### INSTRUCTIONS FOR THE TASK
Could you quote the passage below about the school values pilot program in full, word for word?
━━━ EXTRACT ━━━
Values are often taught through community service projects or during character and citizenship lessons in primary schools.
But a new pilot programme, launched yesterday by Parliamentary Secretary for the Ministry of Education Low Yen Ling, aims to go beyond that by giving teachers and pupils resources to teach and learn about seven core values through lessons as diverse as physical education (PE) and music.
Two schools in the South West District, Rulang Primary and Xingnan Primary, will join the six-year Values in Practice (VIP) programme. Costing $80,000, it is being led and funded by the South West Community Development Council and voluntary welfare organisation Bringing Love to Every Single Soul (Bless).
At the lower primary levels, for example, pupils will run around the school hall to pick up bean bags as part of the PE programme to develop their psychomotor skills.
Under VIP, teachers will hold a class discussion after the PE lesson, prompting pupils to think about responsibility and care for the environment by asking them to imagine that the bean bags that they picked up were pieces of litter that had been strewn about.
━━━ DATA SHOWN ━━━
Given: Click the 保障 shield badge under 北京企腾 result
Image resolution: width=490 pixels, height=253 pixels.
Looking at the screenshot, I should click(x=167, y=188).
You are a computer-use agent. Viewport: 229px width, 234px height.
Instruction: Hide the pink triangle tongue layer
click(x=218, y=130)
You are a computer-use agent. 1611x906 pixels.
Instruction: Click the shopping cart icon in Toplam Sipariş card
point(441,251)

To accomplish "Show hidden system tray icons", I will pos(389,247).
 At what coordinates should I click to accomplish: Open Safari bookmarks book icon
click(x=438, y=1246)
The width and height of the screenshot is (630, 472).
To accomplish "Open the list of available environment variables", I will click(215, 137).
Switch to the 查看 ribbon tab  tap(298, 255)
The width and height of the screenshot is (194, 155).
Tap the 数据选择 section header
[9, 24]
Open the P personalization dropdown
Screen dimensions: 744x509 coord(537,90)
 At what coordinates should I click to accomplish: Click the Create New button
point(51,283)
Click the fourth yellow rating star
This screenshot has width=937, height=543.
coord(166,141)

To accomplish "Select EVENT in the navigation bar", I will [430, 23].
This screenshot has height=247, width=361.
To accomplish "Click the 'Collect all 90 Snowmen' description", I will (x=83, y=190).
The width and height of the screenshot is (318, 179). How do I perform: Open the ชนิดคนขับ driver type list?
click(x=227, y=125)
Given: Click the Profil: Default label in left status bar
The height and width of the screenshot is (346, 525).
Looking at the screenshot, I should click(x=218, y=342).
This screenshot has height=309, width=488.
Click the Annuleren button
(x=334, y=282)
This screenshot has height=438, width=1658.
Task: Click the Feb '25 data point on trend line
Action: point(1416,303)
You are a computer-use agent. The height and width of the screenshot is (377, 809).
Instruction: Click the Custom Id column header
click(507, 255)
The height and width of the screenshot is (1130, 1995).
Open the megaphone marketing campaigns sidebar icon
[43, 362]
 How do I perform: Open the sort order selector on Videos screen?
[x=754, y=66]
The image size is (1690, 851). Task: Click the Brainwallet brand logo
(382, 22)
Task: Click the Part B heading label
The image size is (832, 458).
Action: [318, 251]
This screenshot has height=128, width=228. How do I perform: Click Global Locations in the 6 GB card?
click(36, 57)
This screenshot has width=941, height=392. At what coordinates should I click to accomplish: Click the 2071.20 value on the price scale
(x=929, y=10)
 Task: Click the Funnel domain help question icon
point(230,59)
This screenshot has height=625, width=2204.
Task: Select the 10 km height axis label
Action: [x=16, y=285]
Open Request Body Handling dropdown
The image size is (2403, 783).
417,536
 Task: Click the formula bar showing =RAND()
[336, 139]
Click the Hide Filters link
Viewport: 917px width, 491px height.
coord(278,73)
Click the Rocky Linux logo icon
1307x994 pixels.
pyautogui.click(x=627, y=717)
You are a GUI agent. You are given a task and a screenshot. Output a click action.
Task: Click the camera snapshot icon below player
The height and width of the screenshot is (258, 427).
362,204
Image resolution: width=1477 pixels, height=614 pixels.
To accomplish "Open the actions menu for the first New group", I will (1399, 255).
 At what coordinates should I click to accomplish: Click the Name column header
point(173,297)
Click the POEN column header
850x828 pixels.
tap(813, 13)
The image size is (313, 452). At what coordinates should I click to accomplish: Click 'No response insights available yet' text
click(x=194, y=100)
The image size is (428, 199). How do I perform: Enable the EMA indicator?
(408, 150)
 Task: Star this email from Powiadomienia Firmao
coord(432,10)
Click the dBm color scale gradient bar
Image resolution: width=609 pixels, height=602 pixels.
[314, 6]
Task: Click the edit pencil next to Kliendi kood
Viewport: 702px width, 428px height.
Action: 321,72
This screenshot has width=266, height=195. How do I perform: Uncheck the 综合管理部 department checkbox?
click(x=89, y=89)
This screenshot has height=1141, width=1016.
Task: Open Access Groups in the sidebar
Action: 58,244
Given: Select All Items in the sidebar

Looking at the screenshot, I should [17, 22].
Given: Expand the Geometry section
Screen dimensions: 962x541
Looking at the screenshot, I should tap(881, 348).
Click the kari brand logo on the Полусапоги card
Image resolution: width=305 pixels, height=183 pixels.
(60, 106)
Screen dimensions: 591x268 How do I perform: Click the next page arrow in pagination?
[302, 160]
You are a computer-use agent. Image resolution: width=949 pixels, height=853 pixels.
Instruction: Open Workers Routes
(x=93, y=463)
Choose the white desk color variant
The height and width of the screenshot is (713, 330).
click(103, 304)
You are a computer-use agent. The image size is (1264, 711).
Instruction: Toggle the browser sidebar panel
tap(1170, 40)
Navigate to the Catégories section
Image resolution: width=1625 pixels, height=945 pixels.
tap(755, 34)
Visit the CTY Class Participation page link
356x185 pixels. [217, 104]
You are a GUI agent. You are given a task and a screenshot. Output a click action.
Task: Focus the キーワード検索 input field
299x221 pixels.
━━━
### THE RESPONSE
Values are often taught through community service projects or during character and citizenship lessons in primary schools.
But a new pilot programme, launched yesterday by Parliamentary Secretary for the Ministry of Education Low Yen Ling, aims to go beyond that by giving teachers and pupils resources to teach and learn about seven core values through lessons as diverse as physical education (PE) and music.
Two schools in the South West District, Rulang Primary and Xingnan Primary, will join the six-year Values in Practice (VIP) programme. Costing $80,000, it is being led and funded by the South West Community Development Council and voluntary welfare organisation Bringing Love to Every Single Soul (Bless).
At the lower primary levels, for example, pupils will run around the school hall to pick up bean bags as part of the PE programme to develop their psychomotor skills.
Under VIP, teachers will hold a class discussion after the PE lesson, prompting pupils to think about responsibility and care for the environment by asking them to imagine that the bean bags that they picked up were pieces of litter that had been strewn about.